WHAT YOU SHOULD DO: Send back the listing, word for word.

DATA TO EXAMINE:
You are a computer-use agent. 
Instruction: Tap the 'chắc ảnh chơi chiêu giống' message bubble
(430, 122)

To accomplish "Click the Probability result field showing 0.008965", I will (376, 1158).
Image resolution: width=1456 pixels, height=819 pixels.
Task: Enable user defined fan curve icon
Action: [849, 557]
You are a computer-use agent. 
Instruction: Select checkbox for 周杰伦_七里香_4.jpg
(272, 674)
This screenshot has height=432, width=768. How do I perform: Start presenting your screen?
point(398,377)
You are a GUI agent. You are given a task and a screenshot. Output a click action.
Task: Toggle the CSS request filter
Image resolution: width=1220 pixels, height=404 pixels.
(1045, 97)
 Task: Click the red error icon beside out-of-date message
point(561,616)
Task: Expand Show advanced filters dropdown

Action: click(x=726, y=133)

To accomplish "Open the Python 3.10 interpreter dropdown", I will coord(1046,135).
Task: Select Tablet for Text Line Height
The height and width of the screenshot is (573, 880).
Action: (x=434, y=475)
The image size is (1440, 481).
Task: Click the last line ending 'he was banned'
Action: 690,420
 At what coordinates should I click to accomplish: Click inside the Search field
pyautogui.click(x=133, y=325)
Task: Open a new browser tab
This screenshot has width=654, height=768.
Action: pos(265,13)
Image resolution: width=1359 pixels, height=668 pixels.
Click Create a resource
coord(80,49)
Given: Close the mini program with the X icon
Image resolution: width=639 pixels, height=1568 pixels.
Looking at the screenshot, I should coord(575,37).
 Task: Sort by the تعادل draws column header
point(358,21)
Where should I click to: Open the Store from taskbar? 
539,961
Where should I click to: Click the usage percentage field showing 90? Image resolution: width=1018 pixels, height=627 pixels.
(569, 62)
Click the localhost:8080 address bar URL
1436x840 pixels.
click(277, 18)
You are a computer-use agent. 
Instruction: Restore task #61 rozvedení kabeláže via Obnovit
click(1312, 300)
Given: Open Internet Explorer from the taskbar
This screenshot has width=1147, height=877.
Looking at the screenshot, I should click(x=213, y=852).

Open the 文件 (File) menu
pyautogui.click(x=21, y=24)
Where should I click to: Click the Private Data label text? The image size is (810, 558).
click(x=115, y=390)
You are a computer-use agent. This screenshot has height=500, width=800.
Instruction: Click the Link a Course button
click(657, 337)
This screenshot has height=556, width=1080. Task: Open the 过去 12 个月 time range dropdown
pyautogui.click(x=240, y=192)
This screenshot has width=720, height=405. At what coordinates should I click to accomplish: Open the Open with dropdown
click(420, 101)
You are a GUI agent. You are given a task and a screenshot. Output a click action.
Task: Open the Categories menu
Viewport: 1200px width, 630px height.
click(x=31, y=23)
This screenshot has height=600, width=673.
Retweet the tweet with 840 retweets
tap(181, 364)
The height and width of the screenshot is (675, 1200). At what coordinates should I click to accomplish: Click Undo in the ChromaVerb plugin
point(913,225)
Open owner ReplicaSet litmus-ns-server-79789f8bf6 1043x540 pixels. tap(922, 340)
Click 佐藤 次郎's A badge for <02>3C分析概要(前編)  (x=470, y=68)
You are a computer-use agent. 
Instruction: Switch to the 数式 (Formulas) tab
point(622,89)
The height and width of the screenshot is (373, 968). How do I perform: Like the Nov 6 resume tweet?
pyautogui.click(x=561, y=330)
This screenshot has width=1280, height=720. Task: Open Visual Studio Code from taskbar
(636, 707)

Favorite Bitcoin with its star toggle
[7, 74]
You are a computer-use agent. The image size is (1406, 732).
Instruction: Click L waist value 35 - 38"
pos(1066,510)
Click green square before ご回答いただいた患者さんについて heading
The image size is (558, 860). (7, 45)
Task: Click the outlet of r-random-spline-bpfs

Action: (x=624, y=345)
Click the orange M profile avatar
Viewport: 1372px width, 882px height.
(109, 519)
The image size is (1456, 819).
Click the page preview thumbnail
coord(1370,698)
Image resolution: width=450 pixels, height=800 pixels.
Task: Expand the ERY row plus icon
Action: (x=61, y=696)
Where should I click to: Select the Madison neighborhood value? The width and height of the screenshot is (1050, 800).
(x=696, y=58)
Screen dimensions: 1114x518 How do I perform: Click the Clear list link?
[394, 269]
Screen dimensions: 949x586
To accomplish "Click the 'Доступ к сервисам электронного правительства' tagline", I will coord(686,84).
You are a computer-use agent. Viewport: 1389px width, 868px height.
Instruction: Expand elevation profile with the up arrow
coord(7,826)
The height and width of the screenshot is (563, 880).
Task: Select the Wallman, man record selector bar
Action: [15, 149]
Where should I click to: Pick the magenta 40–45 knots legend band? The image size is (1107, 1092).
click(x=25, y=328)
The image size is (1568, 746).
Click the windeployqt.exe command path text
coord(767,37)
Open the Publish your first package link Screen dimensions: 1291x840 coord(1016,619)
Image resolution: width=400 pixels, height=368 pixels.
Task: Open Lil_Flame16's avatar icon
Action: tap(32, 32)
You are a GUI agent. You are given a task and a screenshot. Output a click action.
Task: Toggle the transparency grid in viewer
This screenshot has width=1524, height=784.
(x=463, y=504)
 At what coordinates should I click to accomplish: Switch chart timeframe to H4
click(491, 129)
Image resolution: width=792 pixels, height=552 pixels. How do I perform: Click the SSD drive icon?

EXERCISE RESPONSE:
You are a computer-use agent. 
Instruction: Tap the 'chắc ảnh chơi chiêu giống' message bubble
(430, 122)

To accomplish "Click the Probability result field showing 0.008965", I will (376, 1158).
Image resolution: width=1456 pixels, height=819 pixels.
Task: Enable user defined fan curve icon
Action: [849, 557]
You are a computer-use agent. 
Instruction: Select checkbox for 周杰伦_七里香_4.jpg
(272, 674)
This screenshot has height=432, width=768. How do I perform: Start presenting your screen?
point(398,377)
You are a GUI agent. You are given a task and a screenshot. Output a click action.
Task: Toggle the CSS request filter
Image resolution: width=1220 pixels, height=404 pixels.
(1045, 97)
 Task: Click the red error icon beside out-of-date message
point(561,616)
Task: Expand Show advanced filters dropdown

Action: click(x=726, y=133)

To accomplish "Open the Python 3.10 interpreter dropdown", I will coord(1046,135).
Task: Select Tablet for Text Line Height
The height and width of the screenshot is (573, 880).
Action: (x=434, y=475)
The image size is (1440, 481).
Task: Click the last line ending 'he was banned'
Action: 690,420
 At what coordinates should I click to accomplish: Click inside the Search field
pyautogui.click(x=133, y=325)
Task: Open a new browser tab
This screenshot has width=654, height=768.
Action: pos(265,13)
Image resolution: width=1359 pixels, height=668 pixels.
Click Create a resource
coord(80,49)
Given: Close the mini program with the X icon
Image resolution: width=639 pixels, height=1568 pixels.
Looking at the screenshot, I should coord(575,37).
 Task: Sort by the تعادل draws column header
point(358,21)
Where should I click to: Open the Store from taskbar? 
539,961
Where should I click to: Click the usage percentage field showing 90? Image resolution: width=1018 pixels, height=627 pixels.
(569, 62)
Click the localhost:8080 address bar URL
1436x840 pixels.
click(277, 18)
You are a computer-use agent. 
Instruction: Restore task #61 rozvedení kabeláže via Obnovit
click(1312, 300)
Given: Open Internet Explorer from the taskbar
This screenshot has width=1147, height=877.
Looking at the screenshot, I should click(x=213, y=852).

Open the 文件 (File) menu
pyautogui.click(x=21, y=24)
Where should I click to: Click the Private Data label text? The image size is (810, 558).
click(x=115, y=390)
You are a computer-use agent. This screenshot has height=500, width=800.
Instruction: Click the Link a Course button
click(657, 337)
This screenshot has height=556, width=1080. Task: Open the 过去 12 个月 time range dropdown
pyautogui.click(x=240, y=192)
This screenshot has width=720, height=405. At what coordinates should I click to accomplish: Open the Open with dropdown
click(420, 101)
You are a GUI agent. You are given a task and a screenshot. Output a click action.
Task: Open the Categories menu
Viewport: 1200px width, 630px height.
click(x=31, y=23)
This screenshot has height=600, width=673.
Retweet the tweet with 840 retweets
tap(181, 364)
The height and width of the screenshot is (675, 1200). At what coordinates should I click to accomplish: Click Undo in the ChromaVerb plugin
point(913,225)
Open owner ReplicaSet litmus-ns-server-79789f8bf6 1043x540 pixels. tap(922, 340)
Click 佐藤 次郎's A badge for <02>3C分析概要(前編)  (x=470, y=68)
You are a computer-use agent. 
Instruction: Switch to the 数式 (Formulas) tab
point(622,89)
The height and width of the screenshot is (373, 968). How do I perform: Like the Nov 6 resume tweet?
pyautogui.click(x=561, y=330)
This screenshot has width=1280, height=720. Task: Open Visual Studio Code from taskbar
(636, 707)

Favorite Bitcoin with its star toggle
[7, 74]
You are a computer-use agent. The image size is (1406, 732).
Instruction: Click L waist value 35 - 38"
pos(1066,510)
Click green square before ご回答いただいた患者さんについて heading
The image size is (558, 860). (7, 45)
Task: Click the outlet of r-random-spline-bpfs

Action: (x=624, y=345)
Click the orange M profile avatar
Viewport: 1372px width, 882px height.
(109, 519)
The image size is (1456, 819).
Click the page preview thumbnail
coord(1370,698)
Image resolution: width=450 pixels, height=800 pixels.
Task: Expand the ERY row plus icon
Action: (x=61, y=696)
Where should I click to: Select the Madison neighborhood value? The width and height of the screenshot is (1050, 800).
(x=696, y=58)
Screen dimensions: 1114x518 How do I perform: Click the Clear list link?
[394, 269]
Screen dimensions: 949x586
To accomplish "Click the 'Доступ к сервисам электронного правительства' tagline", I will coord(686,84).
You are a computer-use agent. Viewport: 1389px width, 868px height.
Instruction: Expand elevation profile with the up arrow
coord(7,826)
The height and width of the screenshot is (563, 880).
Task: Select the Wallman, man record selector bar
Action: [15, 149]
Where should I click to: Pick the magenta 40–45 knots legend band? The image size is (1107, 1092).
click(x=25, y=328)
The image size is (1568, 746).
Click the windeployqt.exe command path text
coord(767,37)
Open the Publish your first package link Screen dimensions: 1291x840 coord(1016,619)
Image resolution: width=400 pixels, height=368 pixels.
Task: Open Lil_Flame16's avatar icon
Action: tap(32, 32)
You are a GUI agent. You are given a task and a screenshot. Output a click action.
Task: Toggle the transparency grid in viewer
This screenshot has width=1524, height=784.
(x=463, y=504)
 At what coordinates should I click to accomplish: Switch chart timeframe to H4
click(491, 129)
Image resolution: width=792 pixels, height=552 pixels. How do I perform: Click the SSD drive icon?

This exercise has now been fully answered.